## Begin Source passage

[Pgpool-general] pcp_attach_node problem?

Wed Jan 21 18:32:48 UTC 2009

Thanks for your response, I really appreciate it.

> First, I don't really agree on just attaching a node back into the  
> pool the manner your are doing with the steps shown below. If a  
> postgreSQL backend node goes down, for some reason out of anyone's  
> control, you should bring that node back into the pool by using  
> online_recovery, that's why that mechanism is in place.
> 
> Now there are times that we may need to purposely take one of the  
> postgreSQL backend nodes down, (I agree on that)  but when that is  
> the  case one should have in place some maintenance 
> procedures. There  
> are several scenarios though depending on your setup.  You 
> may need to  
> keep your environment in read/write mode at all times which 
> means you  
> would use the pcp utilities to detach the PG node, do whatever you  
> need to do and then use the pcp online recovery to bring that node  
> back on the pool. (not pcp attach)
> If you happen to be able to have your environment in read-only mode  
> then you could use the pcp detach to take the backend node 
> out of the  
> pool and then then use pcp attach to bring that node back 
> into the pool.

I understand your point and that's what I think too. But my example only
shows unit testing.

My real case is as follows:

I have 2 or 4 server configuration.

2-server configuration:
Application and DB run in each server

4-server configuration:
Application run in two of the servers
DB run in the other two servers.

Pgpool-II would run only in the server where the application is running
(a total of 2), but only one application would be active at a time. The
applications would always connect to localhost port 9999.

In any case, when we are installing the applications and DBs, it's
always done one at a time (this is the procedure and can not currently
be changed).

The worst case scenerio for pgpool is at installation time with 2-server
setup:
1. Install first server (App & pgpool and DB)
2. Install second server (App & pgpool and DB)

For changes to take effect, the installation reboots the server (don't
ask me... It's the way it has been and takes a lot of time/money to
replace this procedure). So imagine it:
At the end of step 1, the system reboots. When it comes up, only the
first of the two servers is up; the other one does not have even IP
address set. Pgpool starts and sees that there's no secondary database.
With failover_command I trigger a script that would look for
availability of the secondary database.
At the end of step two, after rebooting, secondary server is up and
running. Its pgpool will successfully connect to both databases since
the first one is already up. However, the script running in the primary
server detects that there's the secondary database running (I check for
specific tables in the database, so I know it's up and ready for running
application requests). If specific data in tables are not the same
between primary and secondary database for any reason, I will do
*manual* pcp recovery; otherwise (which is the most likely to happen at
installation time since it has been just installed and both databases
should have the same data), do pcp attach.

Why don't I do pcp recovery in all cases? Because pcp recovery requires
no connections from the application at the second stage of the recovery.

## End Source passage
## Begin Given data

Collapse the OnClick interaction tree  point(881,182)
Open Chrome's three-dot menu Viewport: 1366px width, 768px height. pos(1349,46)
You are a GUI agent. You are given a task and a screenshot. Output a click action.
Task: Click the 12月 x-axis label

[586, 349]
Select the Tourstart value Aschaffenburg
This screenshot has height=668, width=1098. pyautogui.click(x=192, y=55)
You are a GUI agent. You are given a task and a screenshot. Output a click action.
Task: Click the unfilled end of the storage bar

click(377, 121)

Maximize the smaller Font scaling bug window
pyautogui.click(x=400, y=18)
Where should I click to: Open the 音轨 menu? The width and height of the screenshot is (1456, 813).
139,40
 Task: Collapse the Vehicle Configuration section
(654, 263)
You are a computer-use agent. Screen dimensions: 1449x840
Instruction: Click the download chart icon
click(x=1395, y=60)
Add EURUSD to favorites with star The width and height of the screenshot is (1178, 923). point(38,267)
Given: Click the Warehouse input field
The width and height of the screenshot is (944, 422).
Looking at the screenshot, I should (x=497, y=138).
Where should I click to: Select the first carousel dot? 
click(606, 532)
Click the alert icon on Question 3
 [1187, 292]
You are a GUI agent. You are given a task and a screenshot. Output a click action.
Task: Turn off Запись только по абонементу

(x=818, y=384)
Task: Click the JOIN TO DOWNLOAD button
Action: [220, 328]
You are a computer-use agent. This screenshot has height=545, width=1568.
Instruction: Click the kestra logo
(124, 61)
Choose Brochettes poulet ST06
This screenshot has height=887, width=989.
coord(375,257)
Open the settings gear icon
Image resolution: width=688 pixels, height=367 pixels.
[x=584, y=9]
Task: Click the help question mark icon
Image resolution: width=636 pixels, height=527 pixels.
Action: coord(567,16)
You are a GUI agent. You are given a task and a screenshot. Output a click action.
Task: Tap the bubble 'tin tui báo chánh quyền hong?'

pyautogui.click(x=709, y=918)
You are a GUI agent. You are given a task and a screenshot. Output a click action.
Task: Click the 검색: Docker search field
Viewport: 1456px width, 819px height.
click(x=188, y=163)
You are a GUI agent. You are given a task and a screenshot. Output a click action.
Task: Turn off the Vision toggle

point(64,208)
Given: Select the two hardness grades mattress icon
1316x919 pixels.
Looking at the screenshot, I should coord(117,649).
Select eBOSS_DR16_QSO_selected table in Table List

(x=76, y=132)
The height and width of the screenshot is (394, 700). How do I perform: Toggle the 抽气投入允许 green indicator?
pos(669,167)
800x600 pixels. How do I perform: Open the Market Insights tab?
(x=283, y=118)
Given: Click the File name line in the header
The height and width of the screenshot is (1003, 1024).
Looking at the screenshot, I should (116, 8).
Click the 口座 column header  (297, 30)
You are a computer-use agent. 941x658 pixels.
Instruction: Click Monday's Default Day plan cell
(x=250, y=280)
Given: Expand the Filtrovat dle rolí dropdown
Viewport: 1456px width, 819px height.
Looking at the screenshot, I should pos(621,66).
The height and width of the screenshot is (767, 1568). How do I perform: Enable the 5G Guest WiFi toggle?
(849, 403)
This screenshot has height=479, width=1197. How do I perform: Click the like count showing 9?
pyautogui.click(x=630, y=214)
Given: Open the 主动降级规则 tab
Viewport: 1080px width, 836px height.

## End Given data

### [Short task 1]
Answer these questions using the forum post about pcp_attach_node:
(a) Which localhost port do the applications always connect to?
(b) In the 4-server configuration, how many servers run the DB?
(c) What does pcp recovery require at the second stage of the recovery?
### [Short task 2]
Using the forum post about pcp_attach_node, list everything that step 1 of the worst-case 2-server installation installs on the first server.

### [Task answer 1]
(a) Port 9999.
(b) Two servers.
(c) It requires no connections from the application.

### [Task answer 2]
- App
- pgpool
- DB